Excerpt provided.

'''

I’m proud to announce I made it through my first Whole30 challenge! Below I will outline the last nine days, my assessment of the challenge, and where I’m going next.
Day 22: Wednesday, April 8, 2020
I’ve been keeping a journal throughout this experience, and all I wrote for this day was “Still feeling very anxious.” My anxiety was very high for a few days, brought on by my trip to the grocery store, but sustained by my own fretting over trivial things. When I get overwhelmed, I find it’s best to throw myself into activities, which is what I did.
Dinner: Skillet Chicken Piccata from The Defined Dish (cookbook)
Day 23: Thursday, April 9, 2020
The school superintendent declared today “Do It Your Way Day,” so I was free to do things for myself for the day. This was a much-needed break from online teaching and my pent-up anxiety. In a move very much in line with my character, I made a to-do list for the day. It included things like: make garlic confit (pictured below), watch Ferris Bueller’s Day Off, and finish a book.

'''

Extracted data.
'''

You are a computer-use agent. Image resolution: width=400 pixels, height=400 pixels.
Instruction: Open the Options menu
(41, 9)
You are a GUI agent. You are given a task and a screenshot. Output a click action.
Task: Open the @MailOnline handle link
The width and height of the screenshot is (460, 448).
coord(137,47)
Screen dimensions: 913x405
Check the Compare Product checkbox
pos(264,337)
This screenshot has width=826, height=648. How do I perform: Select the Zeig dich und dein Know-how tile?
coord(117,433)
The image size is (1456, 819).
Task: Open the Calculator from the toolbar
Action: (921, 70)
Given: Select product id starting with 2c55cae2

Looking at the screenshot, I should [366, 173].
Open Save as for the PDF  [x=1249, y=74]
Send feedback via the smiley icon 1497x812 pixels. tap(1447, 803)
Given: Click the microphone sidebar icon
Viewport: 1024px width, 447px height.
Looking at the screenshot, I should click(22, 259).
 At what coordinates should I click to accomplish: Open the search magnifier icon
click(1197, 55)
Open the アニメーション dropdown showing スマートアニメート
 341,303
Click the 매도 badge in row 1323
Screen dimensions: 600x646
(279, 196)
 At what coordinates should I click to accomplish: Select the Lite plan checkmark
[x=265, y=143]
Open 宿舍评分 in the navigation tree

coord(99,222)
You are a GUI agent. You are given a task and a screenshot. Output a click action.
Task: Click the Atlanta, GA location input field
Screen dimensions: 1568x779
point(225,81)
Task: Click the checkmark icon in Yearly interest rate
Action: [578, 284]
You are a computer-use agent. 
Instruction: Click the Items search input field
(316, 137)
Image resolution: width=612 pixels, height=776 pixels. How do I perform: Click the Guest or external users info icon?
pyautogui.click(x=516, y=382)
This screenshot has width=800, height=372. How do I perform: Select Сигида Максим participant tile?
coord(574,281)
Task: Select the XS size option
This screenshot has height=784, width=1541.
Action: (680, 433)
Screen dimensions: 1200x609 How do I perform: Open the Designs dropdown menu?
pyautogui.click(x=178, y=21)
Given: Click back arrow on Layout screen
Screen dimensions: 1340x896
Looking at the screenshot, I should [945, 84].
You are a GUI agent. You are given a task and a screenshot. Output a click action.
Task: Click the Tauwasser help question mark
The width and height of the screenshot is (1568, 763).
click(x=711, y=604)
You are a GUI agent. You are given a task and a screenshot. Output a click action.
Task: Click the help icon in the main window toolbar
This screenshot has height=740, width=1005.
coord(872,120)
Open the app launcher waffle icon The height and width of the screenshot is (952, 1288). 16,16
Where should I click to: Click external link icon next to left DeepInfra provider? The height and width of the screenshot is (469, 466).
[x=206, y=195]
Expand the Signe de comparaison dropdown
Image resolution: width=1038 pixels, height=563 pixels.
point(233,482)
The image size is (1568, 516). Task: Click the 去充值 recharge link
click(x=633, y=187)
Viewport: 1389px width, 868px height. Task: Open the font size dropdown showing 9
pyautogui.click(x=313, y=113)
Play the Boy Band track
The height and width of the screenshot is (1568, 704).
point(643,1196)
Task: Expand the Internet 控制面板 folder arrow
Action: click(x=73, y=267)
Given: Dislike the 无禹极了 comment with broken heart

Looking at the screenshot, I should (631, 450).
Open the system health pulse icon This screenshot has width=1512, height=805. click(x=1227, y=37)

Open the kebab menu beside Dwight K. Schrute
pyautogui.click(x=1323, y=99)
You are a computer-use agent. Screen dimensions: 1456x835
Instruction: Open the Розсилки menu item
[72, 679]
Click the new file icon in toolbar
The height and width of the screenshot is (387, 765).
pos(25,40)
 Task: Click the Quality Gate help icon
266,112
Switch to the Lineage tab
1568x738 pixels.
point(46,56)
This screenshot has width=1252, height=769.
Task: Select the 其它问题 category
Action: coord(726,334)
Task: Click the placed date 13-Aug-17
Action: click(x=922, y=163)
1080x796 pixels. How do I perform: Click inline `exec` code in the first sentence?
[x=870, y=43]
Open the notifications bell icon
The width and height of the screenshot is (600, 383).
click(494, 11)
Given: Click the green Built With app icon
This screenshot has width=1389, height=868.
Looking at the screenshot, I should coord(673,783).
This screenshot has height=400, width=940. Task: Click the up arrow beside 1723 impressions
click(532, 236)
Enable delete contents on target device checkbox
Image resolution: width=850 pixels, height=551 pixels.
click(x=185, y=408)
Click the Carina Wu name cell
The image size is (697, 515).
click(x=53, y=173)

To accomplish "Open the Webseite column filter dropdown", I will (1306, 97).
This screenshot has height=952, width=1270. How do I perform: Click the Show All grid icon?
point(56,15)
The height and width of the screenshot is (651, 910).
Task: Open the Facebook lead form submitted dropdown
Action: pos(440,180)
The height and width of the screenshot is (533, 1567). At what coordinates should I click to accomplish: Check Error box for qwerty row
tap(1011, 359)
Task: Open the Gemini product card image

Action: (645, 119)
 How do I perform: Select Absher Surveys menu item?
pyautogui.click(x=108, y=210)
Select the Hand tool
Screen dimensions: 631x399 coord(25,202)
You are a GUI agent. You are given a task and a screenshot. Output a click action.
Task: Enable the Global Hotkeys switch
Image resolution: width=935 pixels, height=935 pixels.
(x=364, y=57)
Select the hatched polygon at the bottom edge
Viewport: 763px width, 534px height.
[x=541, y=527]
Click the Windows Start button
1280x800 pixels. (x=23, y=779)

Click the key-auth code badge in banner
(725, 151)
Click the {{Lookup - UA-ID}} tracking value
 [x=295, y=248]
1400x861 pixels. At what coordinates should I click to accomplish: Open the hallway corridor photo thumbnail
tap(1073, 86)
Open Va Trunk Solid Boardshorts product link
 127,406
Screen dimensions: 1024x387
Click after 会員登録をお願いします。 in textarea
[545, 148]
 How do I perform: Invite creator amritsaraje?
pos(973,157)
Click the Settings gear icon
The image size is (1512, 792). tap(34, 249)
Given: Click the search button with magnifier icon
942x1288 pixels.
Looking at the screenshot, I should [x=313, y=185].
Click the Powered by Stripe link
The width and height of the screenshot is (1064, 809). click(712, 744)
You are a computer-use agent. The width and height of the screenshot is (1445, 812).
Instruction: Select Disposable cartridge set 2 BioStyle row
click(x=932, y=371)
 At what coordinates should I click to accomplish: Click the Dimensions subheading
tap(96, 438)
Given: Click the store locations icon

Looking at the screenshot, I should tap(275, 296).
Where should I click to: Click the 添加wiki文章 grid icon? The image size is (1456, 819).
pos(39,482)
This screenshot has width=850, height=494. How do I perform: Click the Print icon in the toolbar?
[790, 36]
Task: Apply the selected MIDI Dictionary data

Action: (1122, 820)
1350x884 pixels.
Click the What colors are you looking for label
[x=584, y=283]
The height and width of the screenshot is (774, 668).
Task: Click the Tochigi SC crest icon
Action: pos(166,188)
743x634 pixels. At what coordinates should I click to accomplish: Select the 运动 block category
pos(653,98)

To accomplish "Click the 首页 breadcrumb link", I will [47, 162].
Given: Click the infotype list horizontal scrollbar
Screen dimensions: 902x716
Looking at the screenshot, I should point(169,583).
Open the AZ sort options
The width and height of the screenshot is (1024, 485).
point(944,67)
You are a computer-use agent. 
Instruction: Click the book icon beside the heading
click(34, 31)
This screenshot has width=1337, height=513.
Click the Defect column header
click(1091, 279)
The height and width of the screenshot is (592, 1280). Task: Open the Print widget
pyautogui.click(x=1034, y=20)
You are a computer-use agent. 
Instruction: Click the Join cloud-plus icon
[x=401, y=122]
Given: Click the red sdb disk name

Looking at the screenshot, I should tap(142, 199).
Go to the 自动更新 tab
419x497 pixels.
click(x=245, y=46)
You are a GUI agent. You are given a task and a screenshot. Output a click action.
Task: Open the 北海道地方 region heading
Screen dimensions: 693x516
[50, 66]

'''

Written tasks.
a) From the Whole30 post:
(i) What was dinner on Day 22, and where did the recipe come from?
(ii) What did the school superintendent declare April 9, 2020 to be?
(iii) Which movie was on the day's to-do list?
b) Reproduce, word for word, the part of the Whole30 post that opens with the words containing "Day 22: Wednesday, April" and closes with "finish a book.".
Answer from the Whole30 post only, with no outside information.

Set of answers.
a)
(i) Skillet Chicken Piccata, from The Defined Dish (cookbook).
(ii) "Do It Your Way Day."
(iii) Ferris Bueller's Day Off.

b)
Day 22: Wednesday, April 8, 2020
I’ve been keeping a journal throughout this experience, and all I wrote for this day was “Still feeling very anxious.” My anxiety was very high for a few days, brought on by my trip to the grocery store, but sustained by my own fretting over trivial things. When I get overwhelmed, I find it’s best to throw myself into activities, which is what I did.
Dinner: Skillet Chicken Piccata from The Defined Dish (cookbook)
Day 23: Thursday, April 9, 2020
The school superintendent declared today “Do It Your Way Day,” so I was free to do things for myself for the day. This was a much-needed break from online teaching and my pent-up anxiety. In a move very much in line with my character, I made a to-do list for the day. It included things like: make garlic confit (pictured below), watch Ferris Bueller’s Day Off, and finish a book.